As coisas melhoram um pouco em Arkangel, o hypado episódio dirigido por Jodie Foster. Tecnicamente competente, o grande problema da história é a sua gigantesca previsibilidade, que não reserva qualquer reviravolta ou surpresa até mesmo para o espectador mais desatento. Nos primeiros minutos a história sugere que a paranoia e eterna vigilância de uma mãe super zelosa pode trazer sérios problemas para sua filha. Uma hora de episódio depois, temos a exata confirmação disso, o que faz o episódio parecer uma grande perda de tempo. Ao menos ele ganha pontos de coerência interna, e provoca um debate mínimo sobre os limites do controle e privacidade.

Crocodile completa a trinca de episódios mais fracos da temporada transbordando potencial desperdiçado. Quem sabe se, ao invés de tornar a sua protagonista uma serial killer de motivações pessimamente fundamentadas (algumas, senão a maioria das mortes que ela provoca beiram o ridículo e aproximam a obra de uma comédia acidental), não seria melhor redirecionar o foco para o interessante e promissor arco da investigadora particular, que colhe relatos de cenas do crime a partir das memórias das vítimas?

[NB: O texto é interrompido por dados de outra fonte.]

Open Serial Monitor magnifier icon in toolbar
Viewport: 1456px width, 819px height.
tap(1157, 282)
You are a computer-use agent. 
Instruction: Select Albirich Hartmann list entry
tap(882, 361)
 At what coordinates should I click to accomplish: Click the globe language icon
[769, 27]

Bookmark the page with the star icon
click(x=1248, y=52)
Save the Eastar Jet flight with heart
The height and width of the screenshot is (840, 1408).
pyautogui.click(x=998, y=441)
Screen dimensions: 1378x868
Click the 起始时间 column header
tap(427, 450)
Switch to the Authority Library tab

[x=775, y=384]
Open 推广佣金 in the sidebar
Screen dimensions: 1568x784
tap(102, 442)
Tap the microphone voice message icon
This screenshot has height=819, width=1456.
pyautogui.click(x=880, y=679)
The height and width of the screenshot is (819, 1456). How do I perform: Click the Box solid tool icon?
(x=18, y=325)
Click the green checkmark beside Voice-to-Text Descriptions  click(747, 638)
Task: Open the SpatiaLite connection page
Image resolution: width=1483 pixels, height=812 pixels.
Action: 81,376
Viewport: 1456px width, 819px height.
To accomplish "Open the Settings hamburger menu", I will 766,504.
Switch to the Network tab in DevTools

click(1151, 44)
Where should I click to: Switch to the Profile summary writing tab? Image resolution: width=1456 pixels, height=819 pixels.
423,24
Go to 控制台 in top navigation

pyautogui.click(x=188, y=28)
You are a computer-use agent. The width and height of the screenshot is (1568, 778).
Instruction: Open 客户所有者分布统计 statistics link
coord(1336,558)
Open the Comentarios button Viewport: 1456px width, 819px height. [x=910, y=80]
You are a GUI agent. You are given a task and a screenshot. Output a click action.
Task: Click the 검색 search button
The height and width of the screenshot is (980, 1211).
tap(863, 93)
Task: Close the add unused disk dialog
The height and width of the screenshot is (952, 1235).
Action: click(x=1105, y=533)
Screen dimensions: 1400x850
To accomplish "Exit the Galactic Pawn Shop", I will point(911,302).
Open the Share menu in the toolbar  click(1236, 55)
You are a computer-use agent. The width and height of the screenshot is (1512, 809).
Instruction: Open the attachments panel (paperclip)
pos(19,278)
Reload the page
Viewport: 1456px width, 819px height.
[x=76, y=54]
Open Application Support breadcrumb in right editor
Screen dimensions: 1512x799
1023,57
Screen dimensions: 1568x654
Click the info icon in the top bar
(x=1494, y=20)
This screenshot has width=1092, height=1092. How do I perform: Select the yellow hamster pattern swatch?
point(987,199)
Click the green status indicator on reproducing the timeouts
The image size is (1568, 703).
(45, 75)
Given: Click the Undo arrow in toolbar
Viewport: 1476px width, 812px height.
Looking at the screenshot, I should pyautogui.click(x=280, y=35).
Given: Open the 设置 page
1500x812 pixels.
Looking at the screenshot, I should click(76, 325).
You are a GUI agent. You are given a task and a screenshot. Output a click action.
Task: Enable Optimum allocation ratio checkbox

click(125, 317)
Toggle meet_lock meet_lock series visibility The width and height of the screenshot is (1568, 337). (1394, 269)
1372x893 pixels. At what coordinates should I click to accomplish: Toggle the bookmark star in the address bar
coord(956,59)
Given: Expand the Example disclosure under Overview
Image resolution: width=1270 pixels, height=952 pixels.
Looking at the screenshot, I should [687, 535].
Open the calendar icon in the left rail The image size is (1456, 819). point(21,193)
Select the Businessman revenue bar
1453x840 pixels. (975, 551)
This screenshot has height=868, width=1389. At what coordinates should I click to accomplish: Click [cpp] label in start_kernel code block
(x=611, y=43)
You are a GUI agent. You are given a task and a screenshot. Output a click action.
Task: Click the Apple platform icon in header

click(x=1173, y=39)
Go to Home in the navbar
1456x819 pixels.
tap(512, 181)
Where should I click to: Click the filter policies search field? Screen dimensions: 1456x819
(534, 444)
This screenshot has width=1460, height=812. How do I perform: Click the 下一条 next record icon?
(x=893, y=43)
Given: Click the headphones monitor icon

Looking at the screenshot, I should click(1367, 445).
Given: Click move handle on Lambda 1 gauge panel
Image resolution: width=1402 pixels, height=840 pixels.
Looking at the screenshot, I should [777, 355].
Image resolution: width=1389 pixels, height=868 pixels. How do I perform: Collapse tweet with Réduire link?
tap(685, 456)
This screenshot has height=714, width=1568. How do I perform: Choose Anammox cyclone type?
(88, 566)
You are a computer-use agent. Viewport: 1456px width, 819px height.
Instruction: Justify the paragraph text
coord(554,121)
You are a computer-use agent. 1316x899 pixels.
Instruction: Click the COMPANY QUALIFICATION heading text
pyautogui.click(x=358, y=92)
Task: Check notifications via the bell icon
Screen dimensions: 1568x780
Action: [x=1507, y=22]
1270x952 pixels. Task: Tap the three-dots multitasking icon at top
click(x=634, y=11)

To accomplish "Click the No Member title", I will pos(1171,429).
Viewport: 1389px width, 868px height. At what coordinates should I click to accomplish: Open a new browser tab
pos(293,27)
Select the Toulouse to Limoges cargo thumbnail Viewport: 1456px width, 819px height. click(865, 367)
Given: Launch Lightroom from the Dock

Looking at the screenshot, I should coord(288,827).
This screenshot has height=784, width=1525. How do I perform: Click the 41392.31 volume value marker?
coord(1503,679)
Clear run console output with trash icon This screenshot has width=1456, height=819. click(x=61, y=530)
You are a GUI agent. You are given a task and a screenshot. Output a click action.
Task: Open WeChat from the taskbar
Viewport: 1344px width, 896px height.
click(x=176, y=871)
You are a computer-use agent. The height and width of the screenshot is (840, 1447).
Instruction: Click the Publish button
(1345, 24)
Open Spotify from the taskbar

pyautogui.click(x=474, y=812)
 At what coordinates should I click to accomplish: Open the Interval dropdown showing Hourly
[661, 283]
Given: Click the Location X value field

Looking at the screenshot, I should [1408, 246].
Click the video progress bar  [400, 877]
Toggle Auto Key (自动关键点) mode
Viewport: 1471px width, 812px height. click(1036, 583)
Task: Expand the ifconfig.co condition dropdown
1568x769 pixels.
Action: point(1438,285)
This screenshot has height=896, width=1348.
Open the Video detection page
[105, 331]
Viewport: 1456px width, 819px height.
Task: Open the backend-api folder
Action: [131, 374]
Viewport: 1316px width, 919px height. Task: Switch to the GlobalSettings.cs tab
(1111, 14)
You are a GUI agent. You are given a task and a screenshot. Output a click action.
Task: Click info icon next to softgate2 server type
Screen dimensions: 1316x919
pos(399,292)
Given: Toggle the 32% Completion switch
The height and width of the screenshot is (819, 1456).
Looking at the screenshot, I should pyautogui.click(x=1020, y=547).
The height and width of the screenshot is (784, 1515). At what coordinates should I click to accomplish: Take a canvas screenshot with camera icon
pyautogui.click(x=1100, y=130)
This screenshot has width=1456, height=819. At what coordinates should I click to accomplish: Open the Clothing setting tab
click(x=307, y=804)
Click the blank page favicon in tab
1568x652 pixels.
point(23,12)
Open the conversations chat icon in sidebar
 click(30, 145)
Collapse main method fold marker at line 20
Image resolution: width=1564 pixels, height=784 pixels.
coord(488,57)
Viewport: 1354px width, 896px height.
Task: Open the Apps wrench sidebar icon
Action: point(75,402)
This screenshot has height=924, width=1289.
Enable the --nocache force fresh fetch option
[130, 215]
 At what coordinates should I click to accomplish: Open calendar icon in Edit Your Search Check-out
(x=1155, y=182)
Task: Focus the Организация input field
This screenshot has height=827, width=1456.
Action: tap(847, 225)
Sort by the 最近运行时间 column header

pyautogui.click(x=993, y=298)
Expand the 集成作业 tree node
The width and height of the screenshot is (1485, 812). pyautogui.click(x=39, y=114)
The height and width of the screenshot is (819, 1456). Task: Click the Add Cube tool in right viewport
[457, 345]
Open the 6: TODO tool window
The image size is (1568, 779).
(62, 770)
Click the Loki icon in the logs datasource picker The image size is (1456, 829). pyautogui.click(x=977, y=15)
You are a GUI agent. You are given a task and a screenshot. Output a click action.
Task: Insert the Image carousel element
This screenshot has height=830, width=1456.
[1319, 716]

A tecnologia em si parecia bastante interessante, mas fica subutilizada em uma trama completamente maluca com um desfecho que mais parecia uma piada mal executada do que as boas sacadas que Brooker sabia escrever tão bem. E nem se preocupe em abrir o google depois do episódio para pesquisar como funciona a memória de um porquinho da índia: claramente nem a equipe criativa da série teve interesse o bastante para fazer isso.
Após muita espera e sofrimento, Hang the DJ finalmente traz um sopro de qualidade à temporada, e é o único capítulo do ano que não faria feio caso inserido nas temporadas 1 e 2, onde seria considerado um episódio dos mais fraquinhos, mas ainda assim bem agradável e passável no geral.
A tecnologia que ele apresenta (uma espécie de Tinder ultra avançado) é bem explicada e encaixa bem com a trama e conceitos. O casal de protagonistas conseguiu estabelecer uma química muito boa, o que é ajudado pelos diálogos divertidos e delicados que lhes deram para interpretar. De certa forma, não é absurdo dizer que este é uma espécie de San Junipero (o melhor episódio do ano 3, disparado) desta temporada, pois, além da qualidade, também se trata de uma história de amor bem bonita e com um tom relativamente otimista no geral.
Metalhead é um caso muito curioso, o que não deixa de ser um elogio e uma crítica ao mesmo tempo. O fato é que ele é totalmente desligado dos outros quase 20 episódios que compõem a série. Filmado em preto e branco como um suspense cheio de perseguições e tensão, mais parece um exercício técnico e de ego do que um capítulo legítimo de Black Mirror. Como o recente Dunkirk de Christopher Nolan, se você tem interesse nos aspectos mais técnicos de uma obra, provavelmente vai conseguir apreciar e se divertir com Metalhead, a despeito do seu conteúdo inacreditavelmente raso. Ao menos o episódio é honesto sobre isso e em nenhum momento promete entregar mais do que realmente oferece.

Black Museum fecha a temporada como uma tentativa bem piorada de fazer um novo White Christmas (um dos, senão O melhor episódio de Black Mirror), com a ousada premissa de contar três pequenas histórias e, então, as interligar em um clímax que tire proveito de tudo que você viu e ouviu até então. O problema é que, enquanto White Christmas tinha uma premissa, execução e desfecho impactante e marcante, Black Museum é tremendamente medíocre em quase tudo que se propõe a fazer.
Ter apenas um episódio realmente bom em uma temporada de seis capítulos, após um terceiro ano já bem fraco e apenas levemente menos pior do que este, é um sinal de alerta para Charlie Brooker e para a Netflix. Talvez valha a pena encurtar um pouco mais a temporada e reaproximá-la do antigo modelo britânico, com apenas três episódios por ano, mas com todos eles mais polidos e bem trabalhados do que o material porco entregue na atual temporada.